Data for this task:
+--

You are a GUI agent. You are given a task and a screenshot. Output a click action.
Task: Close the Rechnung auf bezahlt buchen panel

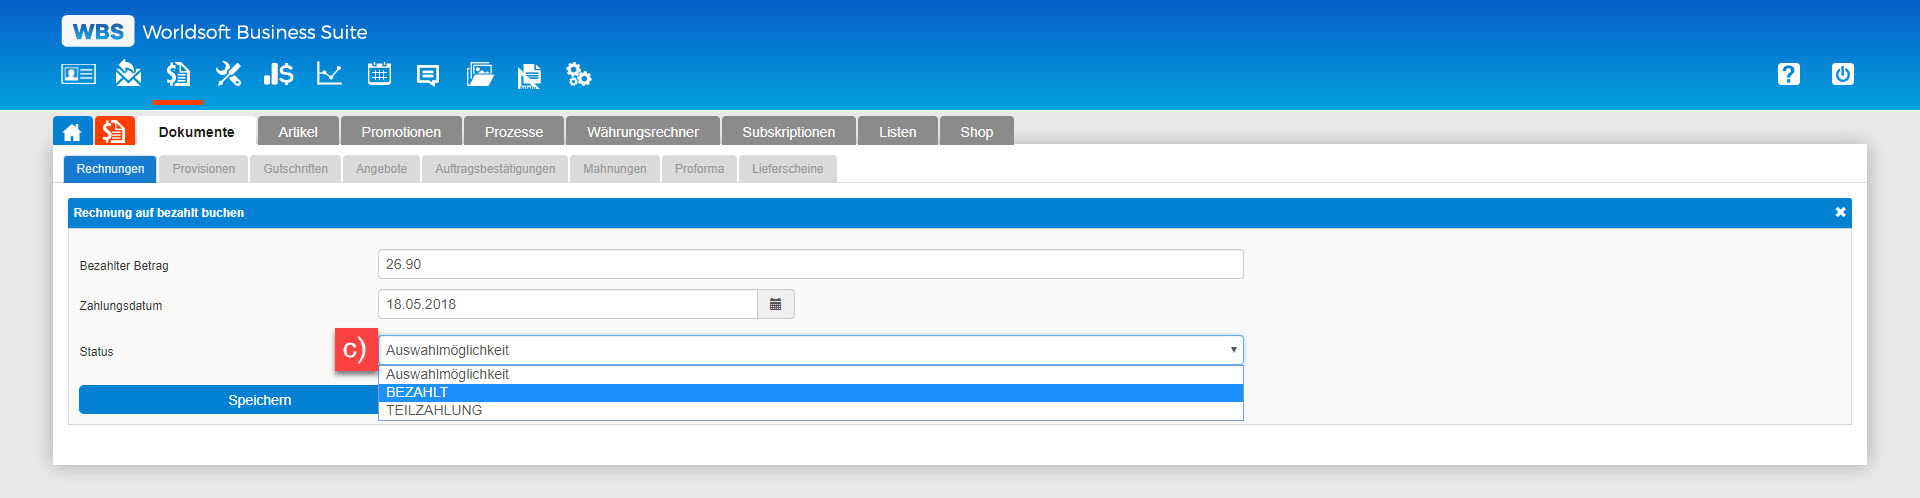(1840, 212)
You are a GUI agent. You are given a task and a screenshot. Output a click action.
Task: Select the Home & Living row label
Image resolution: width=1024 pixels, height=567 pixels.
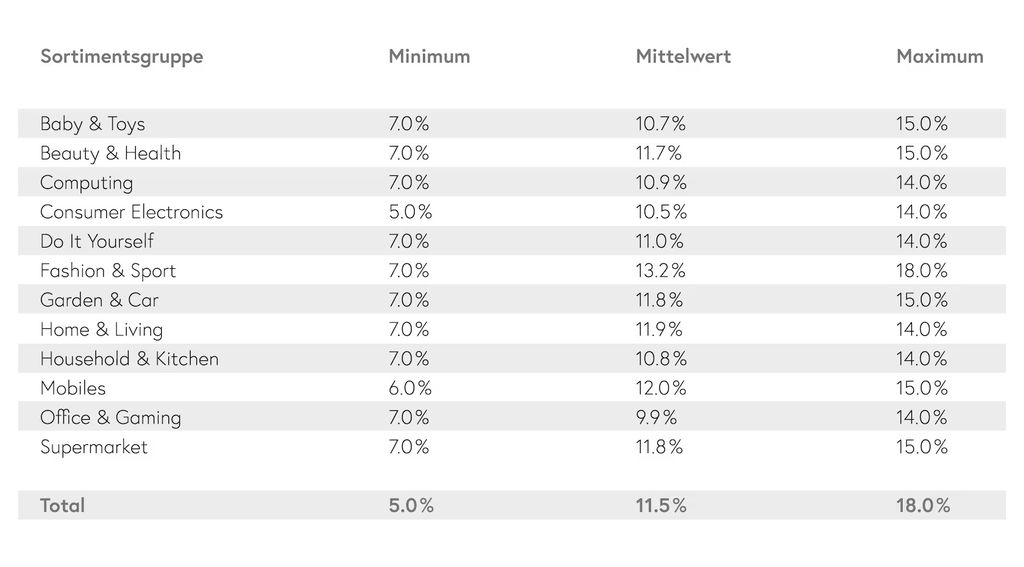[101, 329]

+--

Task to complete: The data above are to be repeated word for word, with any pictures left out.

Exercise output:
You are a GUI agent. You are given a task and a screenshot. Output a click action.
Task: Close the Rechnung auf bezahlt buchen panel

(1840, 212)
You are a GUI agent. You are given a task and a screenshot. Output a click action.
Task: Select the Home & Living row label
Image resolution: width=1024 pixels, height=567 pixels.
[101, 329]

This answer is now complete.